§ **Your instructions**
Across the entries below, tally every line that holds the word "agent". Give only the tally.

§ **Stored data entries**
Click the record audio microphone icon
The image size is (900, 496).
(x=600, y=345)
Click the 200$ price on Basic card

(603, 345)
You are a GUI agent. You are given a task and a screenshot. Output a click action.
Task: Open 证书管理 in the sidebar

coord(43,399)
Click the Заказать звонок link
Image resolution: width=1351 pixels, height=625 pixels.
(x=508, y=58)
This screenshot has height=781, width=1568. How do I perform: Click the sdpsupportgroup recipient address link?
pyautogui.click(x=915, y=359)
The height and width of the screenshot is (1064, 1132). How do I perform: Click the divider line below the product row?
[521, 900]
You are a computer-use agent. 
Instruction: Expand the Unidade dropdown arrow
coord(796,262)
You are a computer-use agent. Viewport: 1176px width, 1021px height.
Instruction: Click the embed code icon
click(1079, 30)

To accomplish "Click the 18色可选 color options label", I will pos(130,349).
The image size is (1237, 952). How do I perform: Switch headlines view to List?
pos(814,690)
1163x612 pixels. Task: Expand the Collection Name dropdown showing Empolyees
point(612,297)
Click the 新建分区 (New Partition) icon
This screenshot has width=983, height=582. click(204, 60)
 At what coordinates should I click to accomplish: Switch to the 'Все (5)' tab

§ **Output**
3